Recuerdo como si me hubiera pasado, como si me estuviera pasando a mí, lo que le pasaba al que ha sido para mí el más inolvidable moribundo: “Vuelto contra la pared, sólo en la gran ciudad, en medio de parientes y amigos, sólo como no puede estarse ni en las profundidades submarinas ni en ningún otro punto del globo; Iván Illitch se transportaba por medio de la imaginación a su pasado. Las visiones surgían una tras otra. Ésto tomaba normalmente origen en lo actual, se remontaba hasta la infancia, y ahí, se paraba…”

El regreso a la infancia no es el redescubrimiento de la inocencia, sino una perturbadora inmersión en el origen de la confusión y el absurdo propio de los adultos.

Nada como ellos, cuando consigo contarles un cuento, para darme cuenta de lo niños que somos. Aprendemos los cuentos de memoria solo porque queremos encontrar en los ojos de los niños fe suficiente, como para empezar a creérnoslos también a medida que se los vamos contando… Queremos salir de la irrealidad del solo leerle algo a alguien, para movernos al son del verdadero cuento cambiando nuestros gestos, el volumen, la entonación… Deseamos, volver al jardín de nuestros recuerdos para entrar así, agarrados de sus manos, de nuevo en el verde paraíso de nuestros amores infantiles.

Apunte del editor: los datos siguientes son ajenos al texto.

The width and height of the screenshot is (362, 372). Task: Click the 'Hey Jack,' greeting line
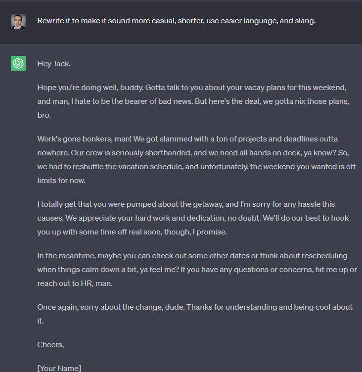point(54,64)
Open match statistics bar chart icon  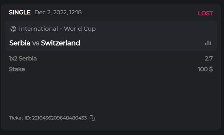pos(208,43)

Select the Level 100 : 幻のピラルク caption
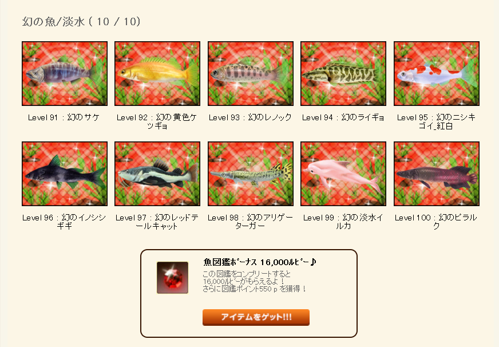point(436,222)
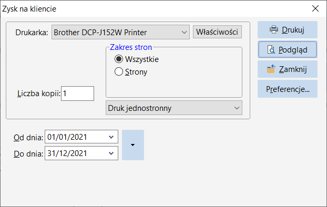Select the Wszystkie radio button
This screenshot has height=207, width=327.
tap(119, 59)
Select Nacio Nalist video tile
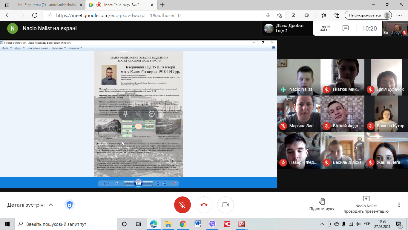This screenshot has height=230, width=408. coord(298,77)
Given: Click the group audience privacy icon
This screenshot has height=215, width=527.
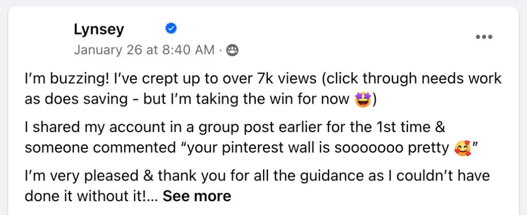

La verdadera patria del hombre es su infancia. “¡Esos días azules y este sol de la infancia…!” fue lo último que escribió Antonio Machado. Quienes lo enterraron, lo encontraron en el bolsillo de su chaqueta escrito a lápiz en un papel… ¿Se puede decir más con menos…?

La genialidad, es la infancia recuperada a voluntad.